I still stand by my call that it should have gone to a third round and I was cheated from the gold, but I’m so very proud of my performance and my whole club’s performance! 2 silvers and 2 bronze medals out of a potential 6, remembering none of us had ever fought before and we all but 2 had less than 7 months training (I’m on 7 months myself). Well done team Wutan!

Usurper To The Crown


I have a problem. There is treason afoot within the court.

They say a man’s home is his castle. This is true, but my kingdom has always been the rugby field. Here, I have felt safe and secure, knowing that my skills and abilities will protect me. They are my moat and my fortifications, my shirt is my crown and my team mates are my army. Now, it seems, one of the foot soldiers dares to offer up a potential new king who wishes to claim my crown for himself.

During the off-season, some of the foot soldiers converted to the new religion of “rugby league“. This is not a treacherous act as the union was not being played and so was allowed by royal decree. However, whilst at this new church, another was discovered. A strong being with physical powers comparable to myself.

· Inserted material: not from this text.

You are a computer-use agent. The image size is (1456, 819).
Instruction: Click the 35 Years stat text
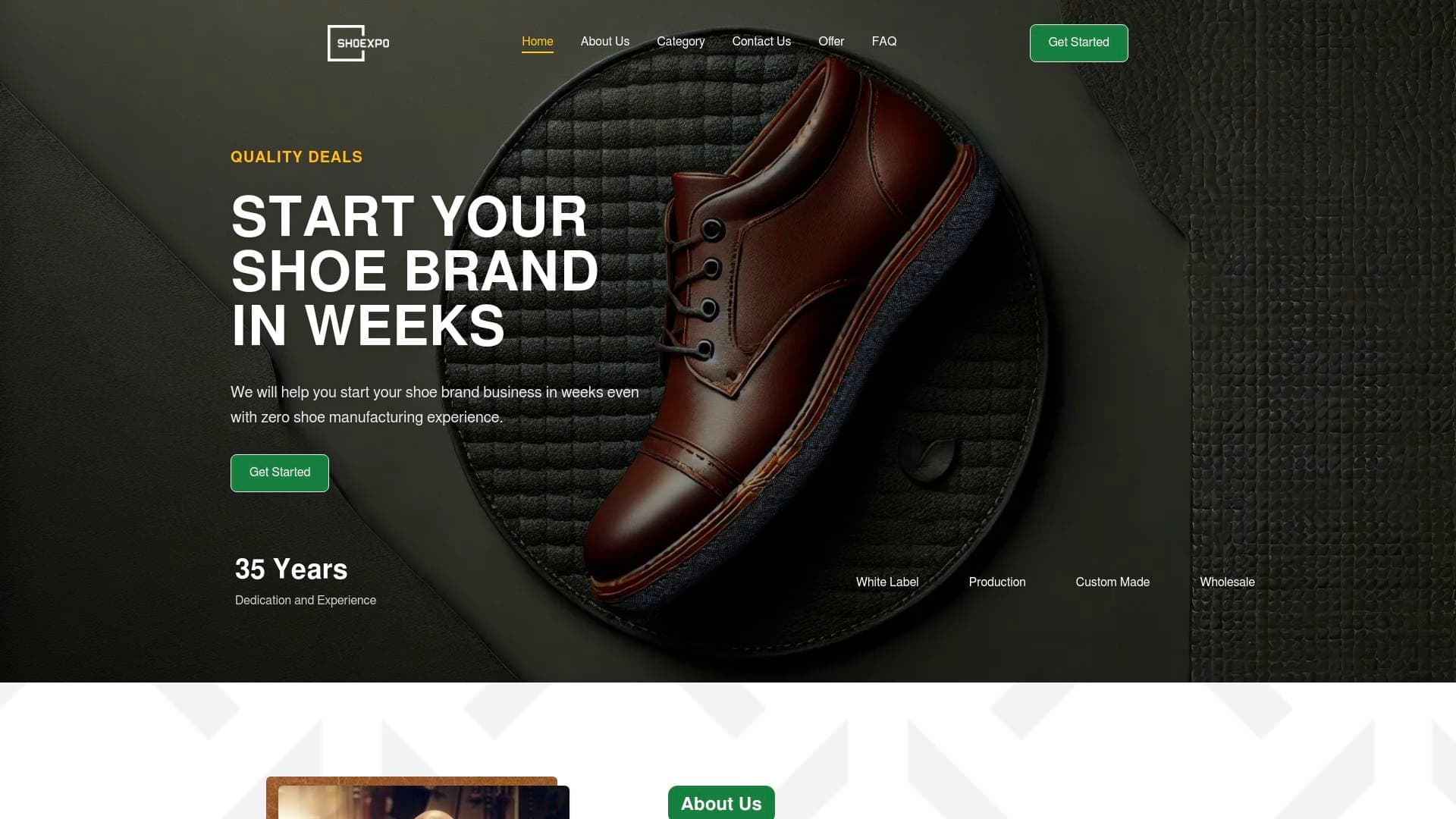pyautogui.click(x=291, y=569)
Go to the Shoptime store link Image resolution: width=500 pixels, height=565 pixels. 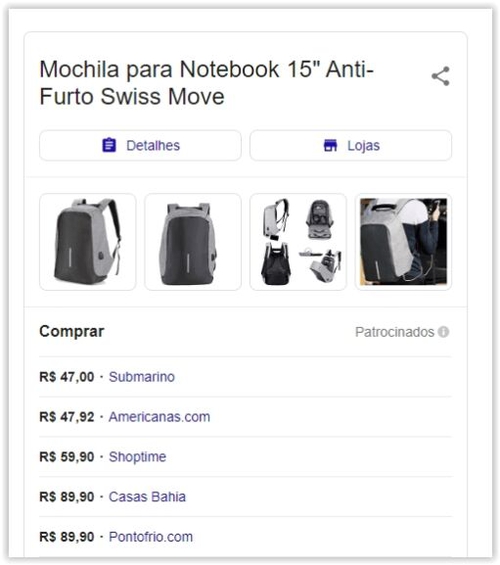137,457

This has caused me considerable concern. Although my royal power has strengthened of late thanks in part to losing weight and getting fitter, this upstart is still a threat. A battle was had yesterday in which he was given a frontline position. His strength is undeniable. The remaining skills necessary to wear the crown were not on show. After seeing what he had in the heat of battle, I’m not excessively concerned now. True, I’m going to have to work harder to keep the crown, but with solid training I believe my natural god given talent will shine through. DEUS VULT!!

Failing that, there’s always bribery.

Broken Neck (Nearly….)


Weekends go by so quickly. I remember as a kid, I’d go off on my bike for hours with my friends and it would seem like eternity!!

Anyway, enough of the nostalgia (for this post anyways).

Saturday morning, I roused myself for the first rugby game of this year. It had been about 4 weeks or more since I last played and I was dreading it. Felt all fat and slobby from Christmas still. Still, didn’t take me long to get into the swing of things. About ten minutes in, we have a scrum on the opposition 22 and a scissors move was called between myself and the fly-half. Ball came out nice and quick (for once) I ran a beautiful line and cut through the defence for our first score.

The game continued in this vein, with Isle of Wight never really testing our resolve. It was all going so well until about th 20th minute of the second half. I side stepped my inside centre and pushed off the fly-half, when all of a sudden I see a big fat forward come bounding towards me. I get myself low to try and duck under him, but unfortunately, I positioned myself a bit wrong. My head went straight into his gut. All I heard was this God-awful crack and the base of my head went numb.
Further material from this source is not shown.